The following is from Liberty, published by General Conference of Seventh-Day Adventists Religious Liberty Bureau, National Religious Liberty Association, Religious Liberty Association of America, Published by Review and Herald Pub. Association, 1908. Click here to see the original online.
The Outlook for a Sunday Law in California
J. O. CORLISS
California is the only State in the American Union without a Sunday law. From 1858 to 1883 a Sunday-rest statute in that State was made so annoying to many of its citizens that it became an object of political contention. The supposed dominant party, through church affiliations, inserted a plank in its platform, pledging itself to maintain the Sunday law for the betterment of the laboring class. The other party went to the polls, on a pledge to repeal the existing statute requiring Sunday rest, on the ground of its hostility to religious rights.
The result was a political upheaval in favor of repealing all Sunday laws in the State of California. About the same time the State supreme court handed down a decision in the case of ex parte Newman, declaring a Sunday law unconstitutional. Since then three attempts have been made by the churches to have the legislature re-enact a Sunday-law statute. These advances have been coldly met, on the ground that any such statute could have no force in the face of the constitutional limitation.
In 1906, however, an astute lawyer was employed to draw up a bill providing for a Sunday-rest clause in the constitution itself. The text of this bill was given to the public months before the legislature met in 1907, and therefore was quite carefully considered, both by the people and by the legislature. To carry such a measure would require forty-five of the sixty-six votes of the assembly present, before whom the bill first came up for consideration. But when the tally-sheet was made up, it revealed that forty-six had voted ” no,” and but twenty had voted ” aye “- a most dismal failure.
Of course the church people were not satisfied. So they have determined to approach the- legislature of 1909 with another proposition looking to the enactment of a Sunday-rest law. The exact line of their contemplated action has not yet been made public. But the International Reform Bureau has been operating in the State, through its Pacific Coast superintendent, since early in the year. Sunday-rest leagues have been organized wherever possible, and money pledges, in monthly instalments, have been secured from all who would contribute.
In a letter written by the Pacific Coast superintendent regarding the object of his work, he says: ” Our movement in favor of a Sunday rest for California is not intended in any sense as religious legislation.” Yet in another sentence he says: ” The rights of those who refrain from labor on Saturday, or any other day of the midweek, will be guarded by the framing of the bill.” But if the bill to be is not ” in any sense ” to cover religious points, then why provide exemption from its penalties for those who observe some other day? If these refrain from labor on Saturday, some basis for their action must be apparent. There are no social or civil organizations requiring such rest; therefore the only motive for such an act must be that of conscience.
In this case the bill would have to do with religious convictions; and to provide exemption for these would be positive religious enactment in behalf of a limited number.
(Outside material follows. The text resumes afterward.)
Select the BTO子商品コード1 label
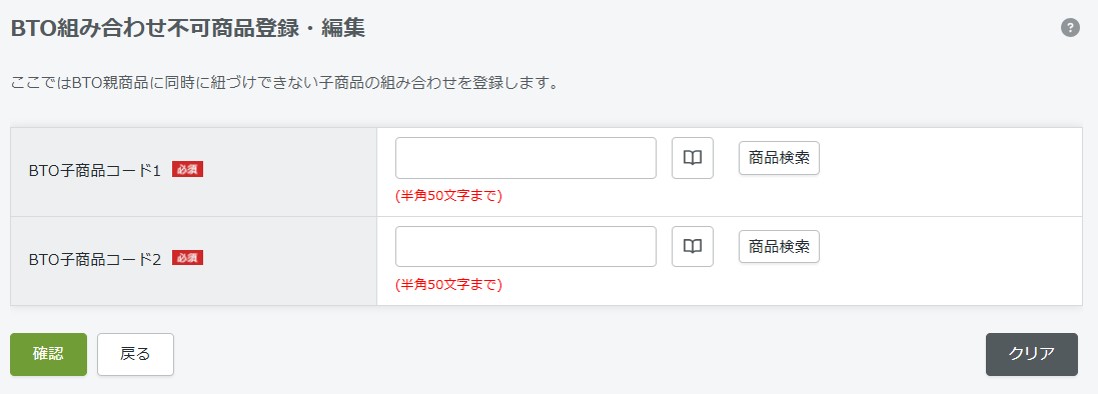This screenshot has height=394, width=1098. [x=95, y=171]
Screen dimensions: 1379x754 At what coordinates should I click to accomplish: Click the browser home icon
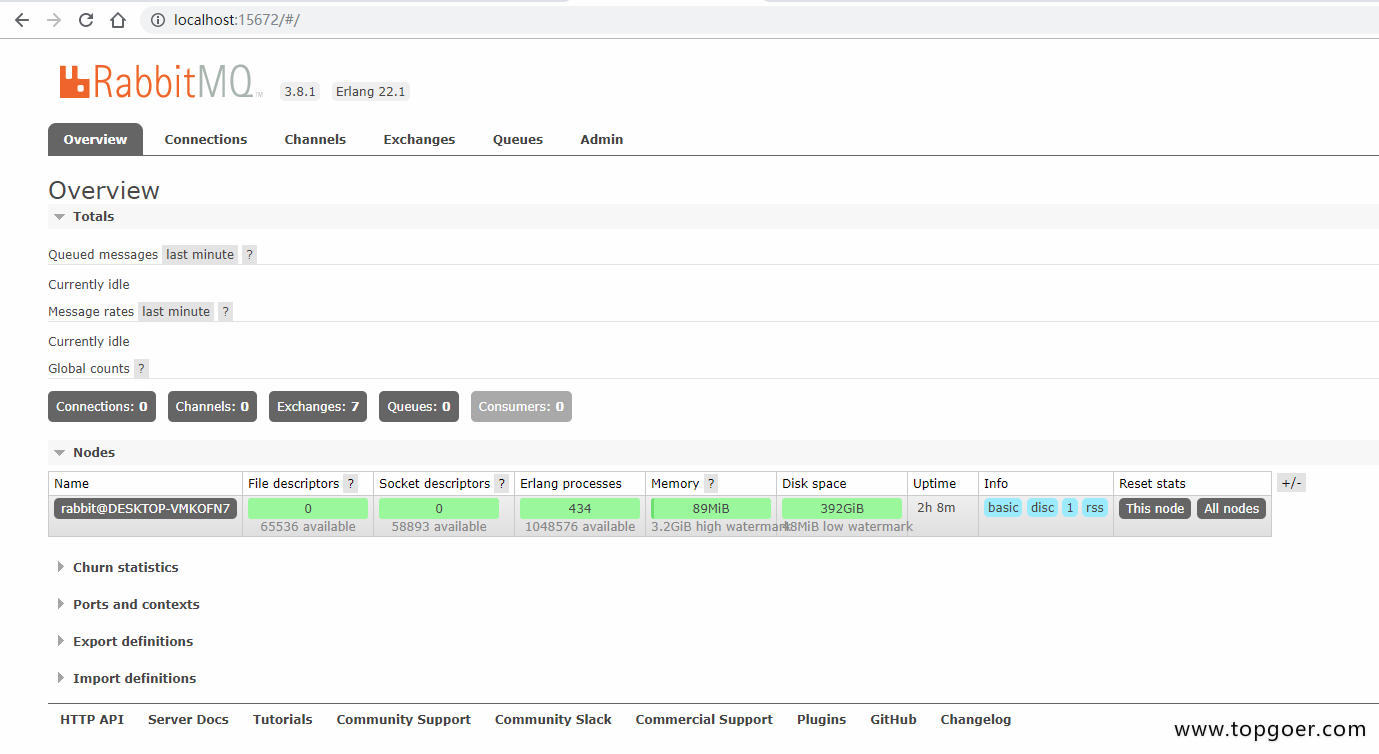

This would be nothing short of class legislation, and inimical to the bill of rights, which declares that all persons are equal before the law of the State.
This would be nothing short of class legislation, and inimical to the bill of rights, which declares that all persons are equal before the law of the State.
But suppose it were civilly admissible to exempt a small class of people from the penalties to be inflicted upon the general offender of a Sunday law, and public sentiment could be led to indorse such a measure on the ground that the exemption clause relieved everybody from hardship. In that case, might not a reverse sentiment among the people lead to the repeal of the exemption clause, and so bring misfortune to the minority? Having committed itself to such legislation in the first instance, how could a legislature resist huge petitions in after-time, which would demand the repeal of the contested clause? Such a clause being enacted by a body of lawmakers, the same body would have the authority to eliminate it at will. And being of a religious nature, prejudice easily could suggest its rejection, to the detriment of a class of loyal citizens. It were far better to leave well enough alone.
If the rights of the laboring class to one day in seven for rest is all that is sought, why not be satisfied with the statutes already designed to guard these rights? An act approved Feb. 27, 1893, as recorded in Statutes of 1893, page 54, of the State of California, provides that ” every person employed in any occupation of labor shall be entitled to one day’s rest in seven, and it shall be unlawful for any employer of labor to cause his employees, or any of them, to work more than six days in seven; provided, however, that the provisions of this section shall not apply to any case of emergency.”
This is as nearly a civil rest-day enactment as could be framed, and should satisfy those who desire only civil legislation securing to the people the right to one day’s rest in seven. But it does not meet the demands of those who are behind the Sunday-law movement. They not only want a day of rest for all each week, but a definitely named day of each week,- the day they have set apart for religious services. But to go so far is to graft a religious sentiment onto civil legislation, and so unite, to that degree, religion and the state.
All honor to California for having so long resisted advances in this direction. How the Sunday-law element will frame their bill for the coming session of the legislature we are not yet informed. They know well that a common statute Sunday law has been pronounced unconstitutional in California. To reach the required two-thirds majority of votes to carry a constitutional amendment, can hardly be realized at this stage. Whether this will be attempted or not, none but those in the secret know.